_Aim of the exercise_.
Would you transcribe the listing that follows word for word, skipping pictures?

_Data section_.
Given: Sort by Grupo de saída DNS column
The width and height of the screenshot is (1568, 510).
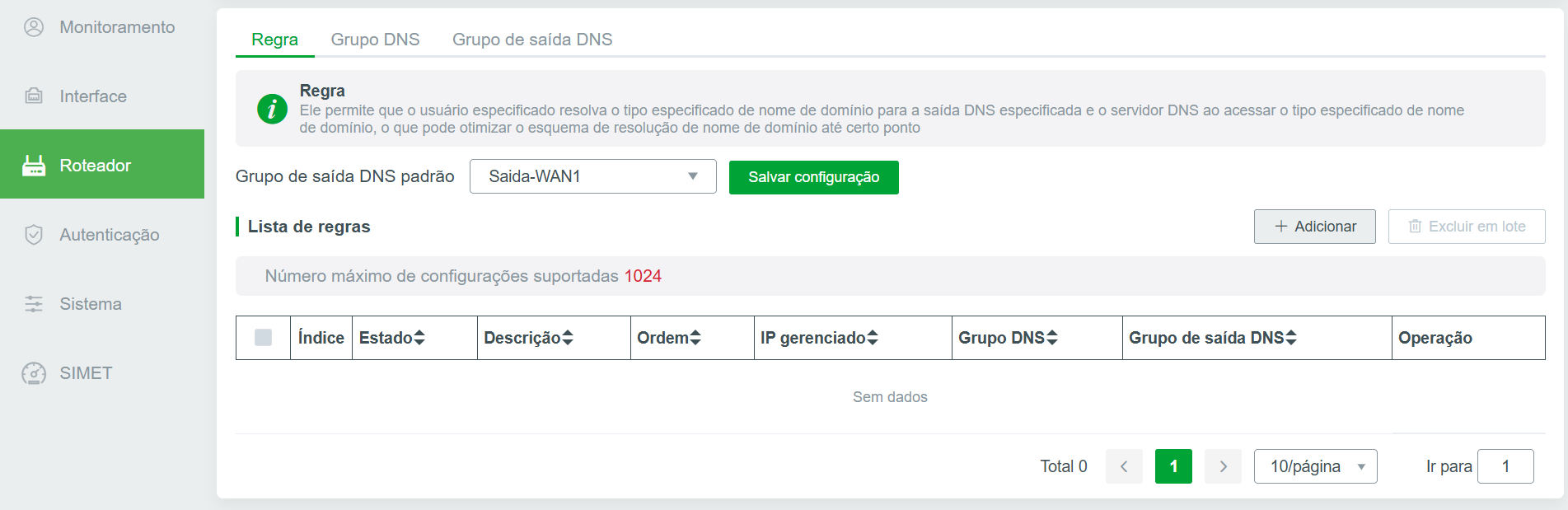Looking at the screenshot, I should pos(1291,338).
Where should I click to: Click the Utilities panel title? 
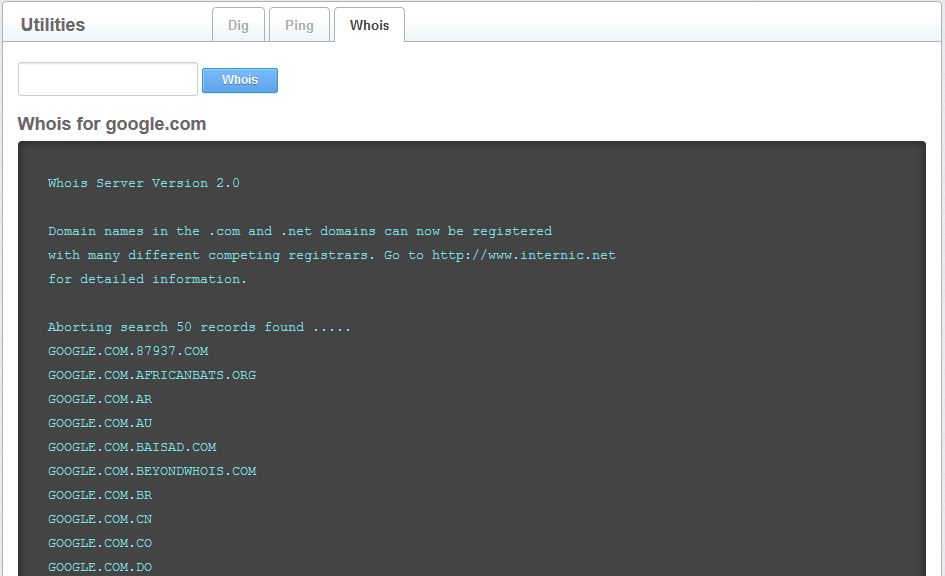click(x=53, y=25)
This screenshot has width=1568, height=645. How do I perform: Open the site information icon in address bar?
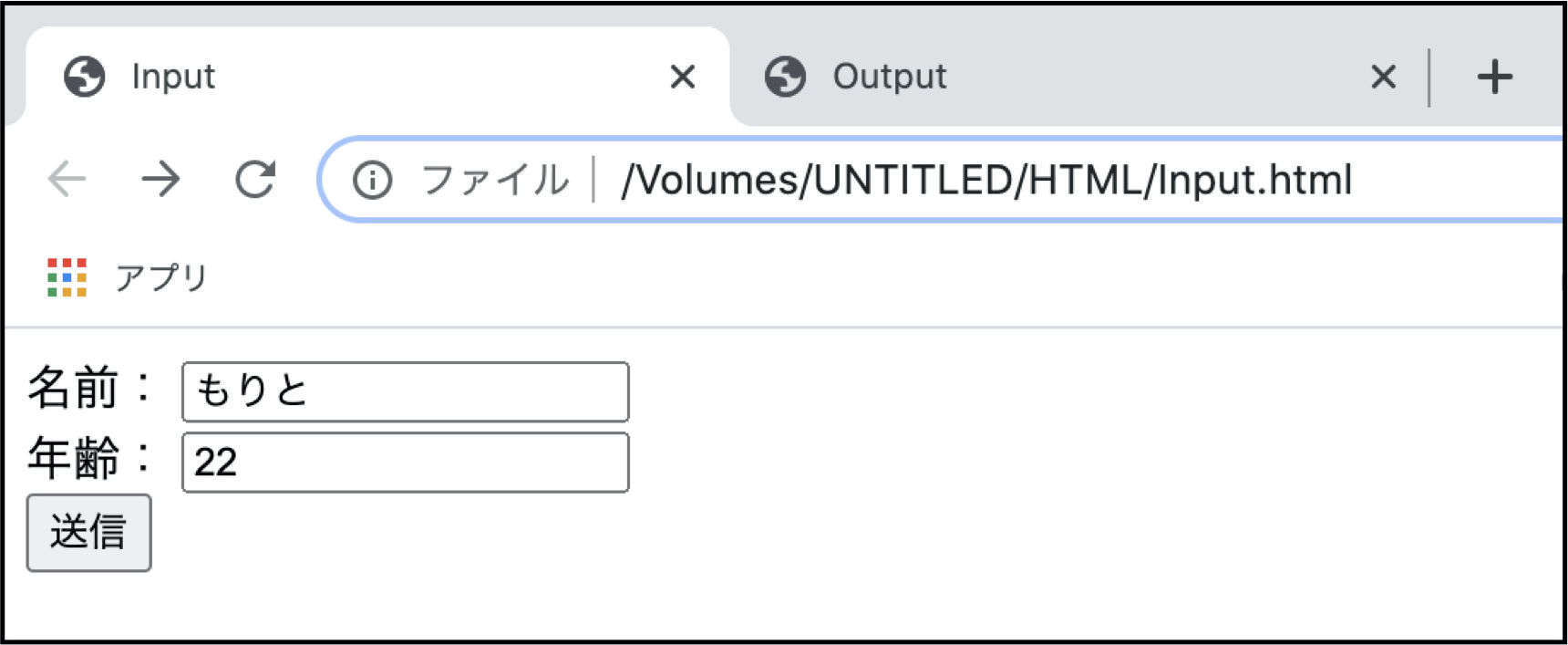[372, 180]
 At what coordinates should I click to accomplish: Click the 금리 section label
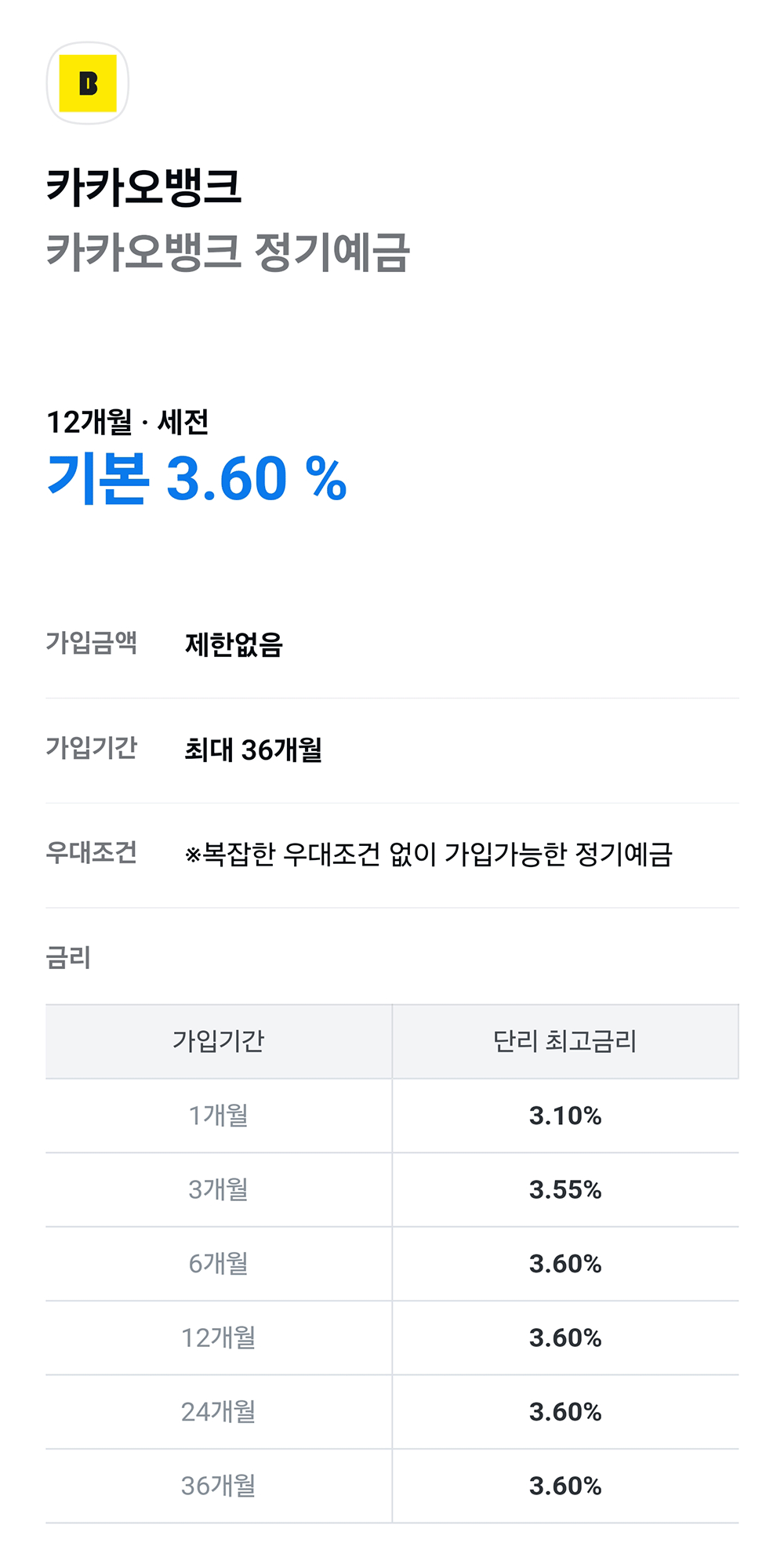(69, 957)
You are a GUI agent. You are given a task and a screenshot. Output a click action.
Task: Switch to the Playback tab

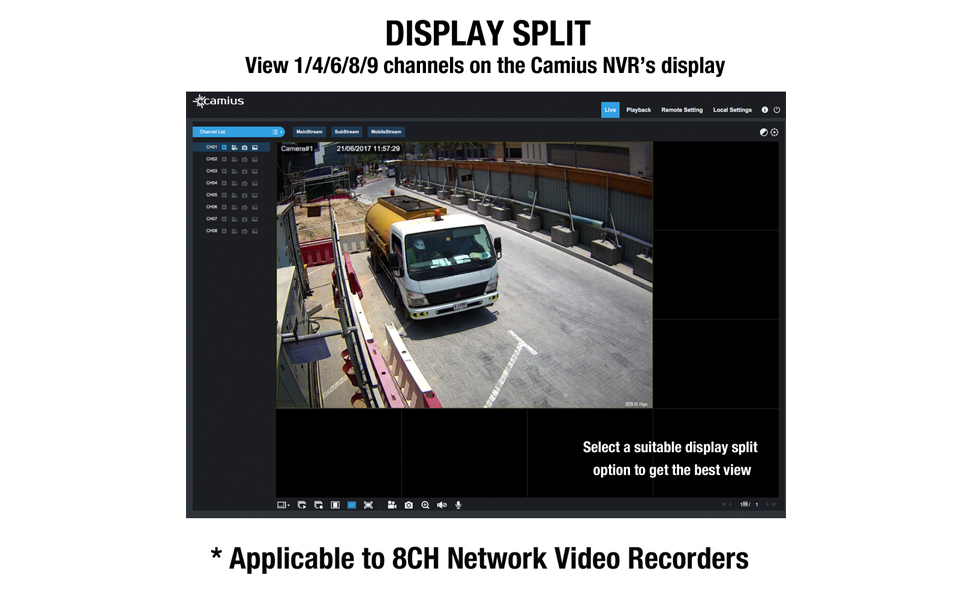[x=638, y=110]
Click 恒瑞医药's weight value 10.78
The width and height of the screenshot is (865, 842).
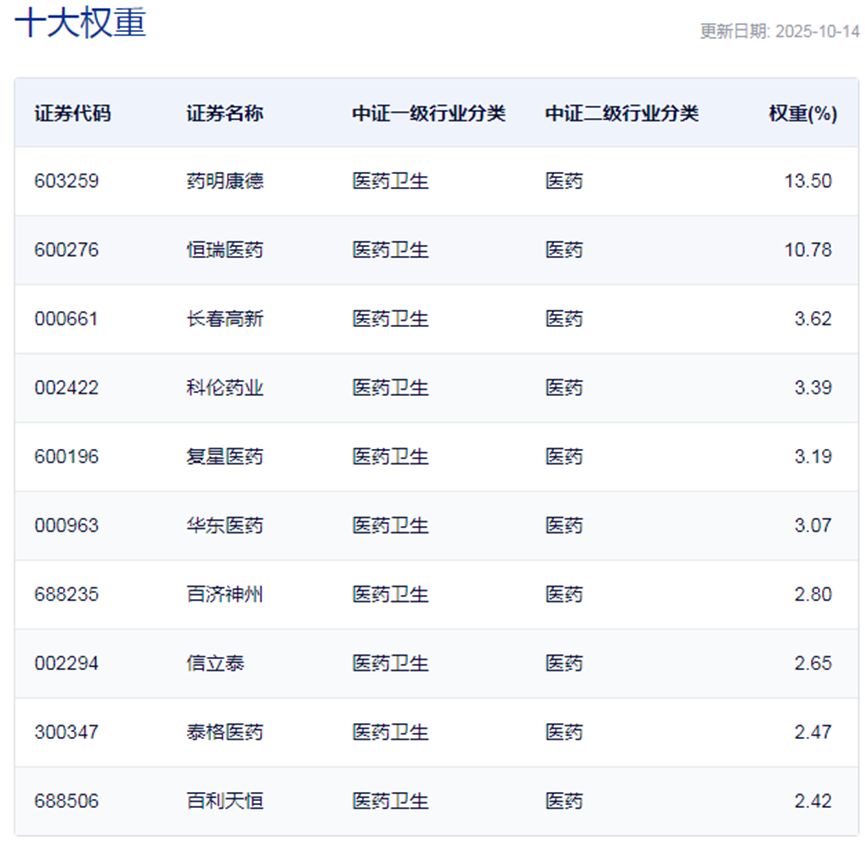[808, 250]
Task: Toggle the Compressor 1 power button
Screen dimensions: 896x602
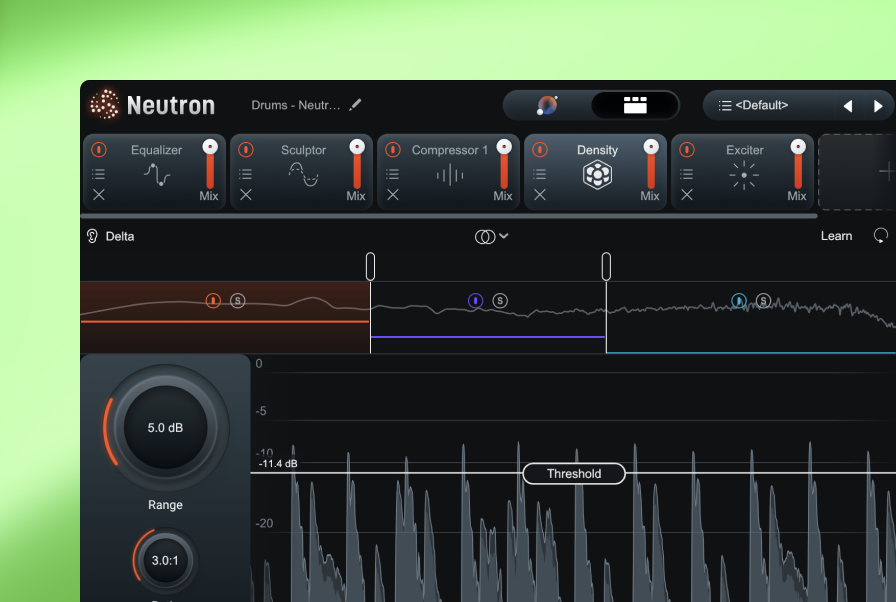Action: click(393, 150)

_Exercise output_.
Given: Sort by Grupo de saída DNS column
The width and height of the screenshot is (1568, 510).
Looking at the screenshot, I should pos(1291,338).
Where should I click to: Click the Utilities panel title? 
click(x=53, y=25)
This screenshot has width=1568, height=645. How do I perform: Open the site information icon in address bar?
[372, 180]
 At what coordinates should I click to accomplish: Click the 금리 section label
(69, 957)
You are a GUI agent. You are given a task and a screenshot. Output a click action.
Task: Switch to the Playback tab

[x=638, y=110]
Click 恒瑞医药's weight value 10.78
The width and height of the screenshot is (865, 842).
[808, 250]
Task: Toggle the Compressor 1 power button
Screen dimensions: 896x602
Action: click(393, 150)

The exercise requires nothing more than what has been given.